- Developer(s): RedCap GmbH; Airborne Entertainment Inc. (mobile);
- Publisher(s): NA: Activision Value; EU: Empire Interactive;
- Producer(s): Mathias Reichert; Brian Kirkvold;
- Programmer(s): Michael Kriegel; Ralf Mohmeyer;
- Artist(s): Péter Szücsy; Karoly Körmendi; Péter Rigó; Gabor Forrai; Róbert Kovács;
- Composer(s): Péter Tolnay; Dr. Giovanni Vidingi;
- Platform(s): Microsoft Windows, J2ME, BREW, N-Gage QD
- Release: Microsoft WindowsNA: November 7, 2002; EU: September 3, 2004; J2ME, BREW, NGQDNA: October 20, 2004;
- Genre(s): Business simulation
- Mode(s): Single-player

= Donald Trump's Real Estate Tycoon =

2002 video game

Donald Trump's Real Estate Tycoon is a business simulation game developed by RedCap and published by Activision Value. It was released for Microsoft Windows on November 7, 2002. It was later published in Europe by Empire Interactive under their Xplosiv banner on September 3, 2004. On October 20, 2004, Activision Value published a version of the game that was developed by Airborne Entertainment for J2ME and BREW-enabled mobile phones, as well as the N-Gage QD. It is themed around the businessman Donald Trump, who provided his voice for both versions of the game.

==Gameplay==
Donald Trump's Real Estate Tycoon is a single-player video game. The player's goal is to beat Donald Trump by becoming the most influential business tycoon in the game. In the Windows version, the player must choose the best real estate location in one of five cities: Los Angeles, New York City, Atlantic City, London and Paris. The mobile version consists of only one city. Each city is viewed from an isometric perspective. Each of the five cities contains an office, which opens at 6:00 AM and closes at 10:00 PM. Because of this, the player will sometimes have to focus on other cities or wait.

The game features four different types of real estate: commercial, hotel, office, and residential. Each type of real estate comes in three different building sizes: small, medium, and large. Trump checks on the player's progress every six months in the game. If Trump is impressed with the player's progress, he will promote the player up an additional floor in his headquarters. The player's goal is to reach Trump on the top floor. Trump also offers advice and hints to the player throughout the game.
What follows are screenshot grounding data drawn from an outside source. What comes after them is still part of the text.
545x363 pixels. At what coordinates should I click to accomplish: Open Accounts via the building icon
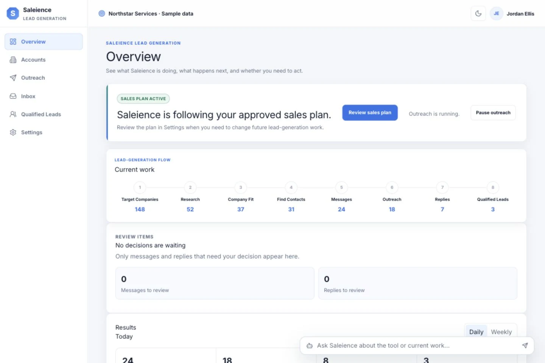tap(13, 60)
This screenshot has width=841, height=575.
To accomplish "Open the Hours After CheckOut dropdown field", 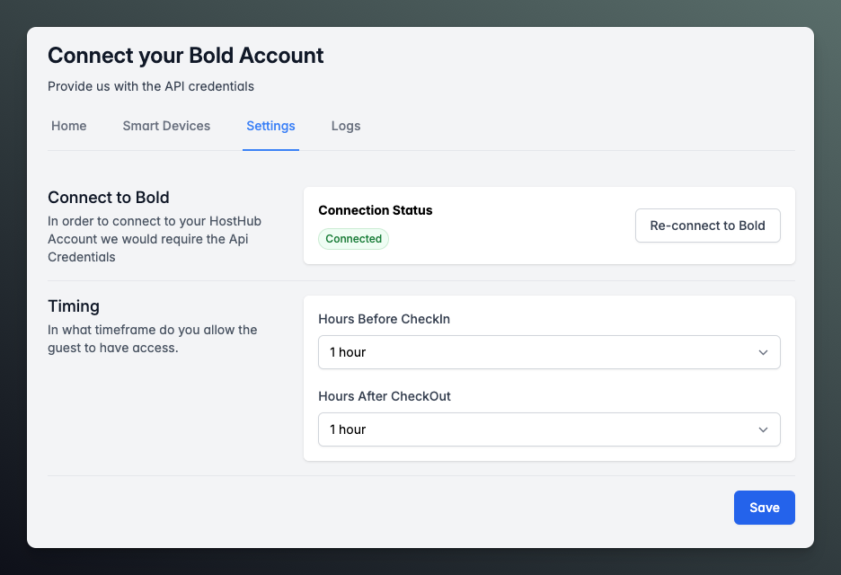I will coord(539,429).
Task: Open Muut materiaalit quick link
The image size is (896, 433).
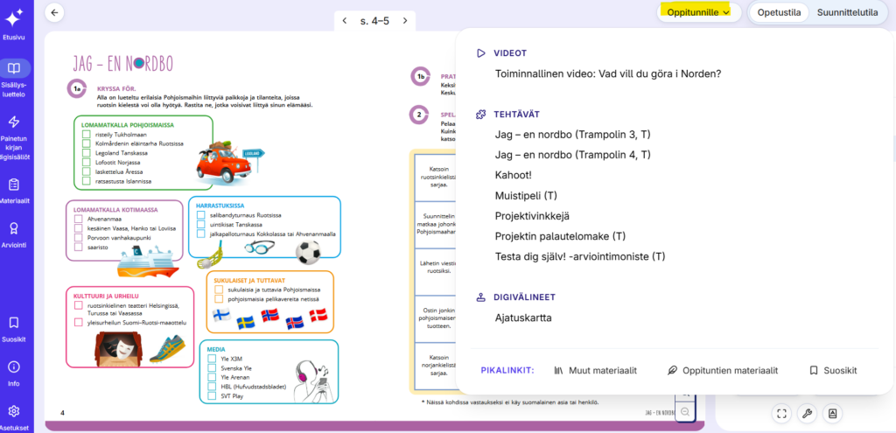Action: point(595,370)
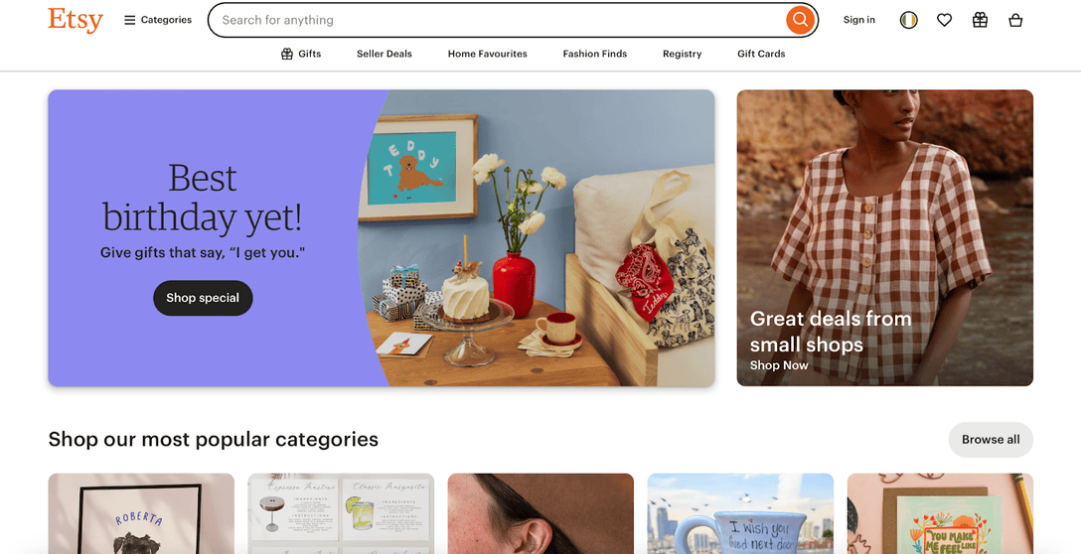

A player may choose and purchase a piece of real estate. The price varies on its size or how long the game progresses. After the land is purchased, a building can be constructed on it.

Before construction, the style, quality, number of floors (up to 12) and building duration are to be selected. The better the quality of the building and the slower the construction time, the higher the cost. Each floor of the building can be made into three types of rooms: shops, offices or condos. Shops are the most expensive to build but can be marketed at a higher price. Offices generate rather small profits but are cheaper to construct.

Once a building is complete, the player can market the rooms in one of two ways: selling or leasing. Through selling, a complete payment is achieved instantly. In leasing, payments are received on a monthly basis.

When short on budget, the player can borrow money from any of four banks. Loans are paid back automatically after an assigned number of months (the money the player has in hand will have some deduction for this matter). Therefore, sufficient amounts of profit have to be earned after borrowing.

A building's quality deteriorates over time. When reusing them for commercial purpose, it is best to have them renovated. Through renovation, certain rooms can be changed into others. A change in the building's style and number of floors can only be achieved through demolition and reconstruction.

===Challenging Trump===
If the five city levels are passed, the player then faces a business competition with Trump. The object of the challenge is to go into business against Trump for a fixed number of years and then prevail over Trump with a higher profit margin, culminating with the ultimate goal of driving him into bankruptcy. Unlike the previous missions, natural disasters and criminal activity occur which cause damage to property. The mobile version also allows the player to overtake Trump in the business industry.

==Reception==
Avery Score of GameSpot gave the N-Gage QD version a 7.2 out of 10. Score called the game's auction sequences "incredibly boring", and wrote that "despite the game's 'unique branding', it is – at heart – a typical tycoon game that doesn't depart in any way from the conventions of the genre. While the game could have benefited from more-varied gameplay and smarter rival artificial intelligence, Real Estate Tycoons strong presentation makes it an offering worthy of notice by fans of business simulations." Score praised the game's graphics, and wrote that while the game does not feature "much of an audio component, what's there is decent. No background music accompanies the gameplay, sadly, but your biannual reviews by Mr. Trump feature a vocal clip from the man himself." Score concluded that while the game "doesn't have any major flaws, it does fail to provide a varied experience. [...] After you're promoted 99 times, the game is over, but it's likely most gamers will tire of the game before they reach this level, as there's only one city in the game, and only so much you can do there. Doing nothing but buying low and selling high can hold one's interest for only so long."